Quoted passage Start Marker
Numerical investigation of natural convection solar air heater with different fins shape

• Published in: Renewable energy Vol. 117; pp. 488 - 500
• Main Authors: Hosseini, Seyedeh Sahar, Ramiar, Abas, Ranjbar, Ali Akbar
• Format: Journal Article
• Language: English
• Published: Elsevier Ltd 01.03.2018
• Subjects: Buoyancy force; Mass flow rate; Rectangular; Solar air heaters; Thermal performance; Triangular and elliptical fins; Rectangular; Mass flow rate; Buoyancy force; Triangular and elliptical fins; Thermal performance; Solar air heaters
• ISSN: 0960-1481; 1879-0682
• DOI: 10.1016/j.renene.2017.10.052

In this paper, natural convection of air in solar air heaters with rectangular, triangular and elliptical fins is numerically investigated. Finite volume method is used to discretize the governing equations in the three dimensional domain, the Realizable K-ε model is used for closing the turbulence equations and Business model is utilized for simulating buoyancy force. Effect of inclination angle on mass flow rate and thermal performance of solar air heaters is studied. The results showed that Optimum angles to obtain the highest mass flow rate occur in the range of 45o<β<60o for triangular and elliptical fins and 50o<β<75o for rectangular fins. Also the reverse flow angle of inclination, beyond which the solar air heater is not able to deliver hot air is obtained for different fin shapes. The results showed that rectangular fin lead to the narrowest range of applicable inclination angles (45o<β<90o) and the widest range belongs to the elliptical fins with the range of 33.75o<β<90o. Results revealed that the solar air heater with rectangular fins has the best thermal performance and yet the lowest mass flow rate. Also the results revealed that thermal performance of solar air heaters with rectangular fins is slightly higher than that of heaters containing two other fin shapes in the same dimensions. •Solar chimneys with different longitudinal fins are studied numerically.•Inclination angle and solar radiation intensity Effects are investigated.•Heater with rectangular fins has the lowest applicable inclination angle range.•Higher performance and lower mass flow rate is seen in case of rectangular fins.
Quoted passage End Marker
Material shown Start Marker
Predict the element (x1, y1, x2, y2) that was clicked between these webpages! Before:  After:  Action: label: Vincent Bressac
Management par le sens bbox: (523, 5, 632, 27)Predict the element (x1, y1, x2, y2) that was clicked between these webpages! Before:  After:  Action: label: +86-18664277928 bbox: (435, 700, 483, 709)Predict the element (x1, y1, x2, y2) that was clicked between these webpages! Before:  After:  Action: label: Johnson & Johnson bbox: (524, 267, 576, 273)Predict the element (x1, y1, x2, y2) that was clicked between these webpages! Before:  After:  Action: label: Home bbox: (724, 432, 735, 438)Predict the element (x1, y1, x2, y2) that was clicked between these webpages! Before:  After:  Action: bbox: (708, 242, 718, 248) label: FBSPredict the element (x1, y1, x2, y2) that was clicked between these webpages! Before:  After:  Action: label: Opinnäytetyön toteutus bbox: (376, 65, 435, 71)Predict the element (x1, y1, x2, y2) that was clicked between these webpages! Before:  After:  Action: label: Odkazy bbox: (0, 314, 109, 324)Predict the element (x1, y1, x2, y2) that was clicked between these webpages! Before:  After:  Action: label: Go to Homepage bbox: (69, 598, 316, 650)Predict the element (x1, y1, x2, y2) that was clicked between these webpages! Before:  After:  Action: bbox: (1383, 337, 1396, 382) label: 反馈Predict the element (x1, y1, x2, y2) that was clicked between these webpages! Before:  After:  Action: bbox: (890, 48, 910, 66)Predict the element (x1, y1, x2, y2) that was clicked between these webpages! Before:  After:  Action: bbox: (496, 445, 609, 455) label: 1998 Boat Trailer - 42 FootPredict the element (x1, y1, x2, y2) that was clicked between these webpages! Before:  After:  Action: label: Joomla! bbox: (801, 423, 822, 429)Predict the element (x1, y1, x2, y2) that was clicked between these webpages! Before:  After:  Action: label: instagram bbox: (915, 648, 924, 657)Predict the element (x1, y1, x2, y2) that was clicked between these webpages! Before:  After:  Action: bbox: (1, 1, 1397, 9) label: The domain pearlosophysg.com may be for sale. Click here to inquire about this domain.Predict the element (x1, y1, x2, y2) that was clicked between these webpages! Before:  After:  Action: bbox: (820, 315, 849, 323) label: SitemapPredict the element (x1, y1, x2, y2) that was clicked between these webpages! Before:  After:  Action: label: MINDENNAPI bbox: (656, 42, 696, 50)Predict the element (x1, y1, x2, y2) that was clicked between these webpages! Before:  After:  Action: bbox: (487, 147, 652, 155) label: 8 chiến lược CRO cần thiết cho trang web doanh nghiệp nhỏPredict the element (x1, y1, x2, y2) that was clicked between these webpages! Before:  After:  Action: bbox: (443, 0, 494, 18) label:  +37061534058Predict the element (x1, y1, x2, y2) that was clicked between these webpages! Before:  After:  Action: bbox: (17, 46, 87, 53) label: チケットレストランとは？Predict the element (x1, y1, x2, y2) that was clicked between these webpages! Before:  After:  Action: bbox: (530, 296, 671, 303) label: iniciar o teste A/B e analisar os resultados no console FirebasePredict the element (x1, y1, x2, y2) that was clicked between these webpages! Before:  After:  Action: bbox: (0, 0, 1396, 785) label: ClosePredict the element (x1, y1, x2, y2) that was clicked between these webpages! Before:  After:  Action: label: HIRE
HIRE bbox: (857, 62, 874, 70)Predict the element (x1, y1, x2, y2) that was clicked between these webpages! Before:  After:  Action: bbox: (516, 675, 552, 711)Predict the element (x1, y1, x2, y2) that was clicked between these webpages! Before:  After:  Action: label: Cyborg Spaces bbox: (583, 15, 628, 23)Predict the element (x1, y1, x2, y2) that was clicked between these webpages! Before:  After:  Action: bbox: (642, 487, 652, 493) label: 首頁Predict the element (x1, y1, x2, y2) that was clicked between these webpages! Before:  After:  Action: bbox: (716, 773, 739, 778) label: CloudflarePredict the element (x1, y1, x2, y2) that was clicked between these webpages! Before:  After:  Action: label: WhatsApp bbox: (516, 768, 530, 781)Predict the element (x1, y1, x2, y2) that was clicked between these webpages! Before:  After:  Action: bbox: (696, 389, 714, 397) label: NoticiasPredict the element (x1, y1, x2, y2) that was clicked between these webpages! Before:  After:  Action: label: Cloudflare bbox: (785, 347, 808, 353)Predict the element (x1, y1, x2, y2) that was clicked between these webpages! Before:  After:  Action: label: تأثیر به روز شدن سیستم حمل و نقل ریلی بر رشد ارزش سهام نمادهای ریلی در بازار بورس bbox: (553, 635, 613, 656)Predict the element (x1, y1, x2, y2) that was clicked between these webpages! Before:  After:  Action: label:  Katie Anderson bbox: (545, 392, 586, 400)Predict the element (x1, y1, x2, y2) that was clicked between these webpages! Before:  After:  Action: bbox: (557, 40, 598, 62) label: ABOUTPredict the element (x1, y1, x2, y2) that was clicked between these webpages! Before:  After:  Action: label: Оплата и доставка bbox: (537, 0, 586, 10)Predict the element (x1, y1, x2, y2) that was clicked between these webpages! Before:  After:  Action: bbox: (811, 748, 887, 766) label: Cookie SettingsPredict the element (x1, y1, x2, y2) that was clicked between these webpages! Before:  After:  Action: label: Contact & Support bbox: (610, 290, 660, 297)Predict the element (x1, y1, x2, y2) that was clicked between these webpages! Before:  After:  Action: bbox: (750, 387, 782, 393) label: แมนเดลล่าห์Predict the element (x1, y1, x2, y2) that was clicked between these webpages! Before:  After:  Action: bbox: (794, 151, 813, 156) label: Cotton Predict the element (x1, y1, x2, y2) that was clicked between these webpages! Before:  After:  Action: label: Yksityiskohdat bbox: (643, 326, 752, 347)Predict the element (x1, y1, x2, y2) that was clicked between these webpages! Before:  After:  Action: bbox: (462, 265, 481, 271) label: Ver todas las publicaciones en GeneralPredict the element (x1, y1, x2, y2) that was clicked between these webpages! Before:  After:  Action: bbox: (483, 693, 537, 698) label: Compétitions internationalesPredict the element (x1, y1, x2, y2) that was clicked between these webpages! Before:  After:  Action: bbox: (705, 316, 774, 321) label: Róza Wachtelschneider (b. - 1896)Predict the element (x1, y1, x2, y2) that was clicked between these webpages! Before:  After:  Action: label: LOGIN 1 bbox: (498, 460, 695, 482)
Material shown End Marker
The task.
Answer these questions about the solar air heater article:
(a) In which journal, volume and page range was the article published?
(b) In what range do the optimum inclination angles for the highest mass flow rate occur with rectangular fins?
(c) Which fin shape gives the widest range of applicable inclination angles, and what is that range?

Solution below.
(a) Renewable energy, Vol. 117, pp. 488–500.
(b) Between 50° and 75°.
(c) Elliptical fins, with a range of 33.75° to 90°.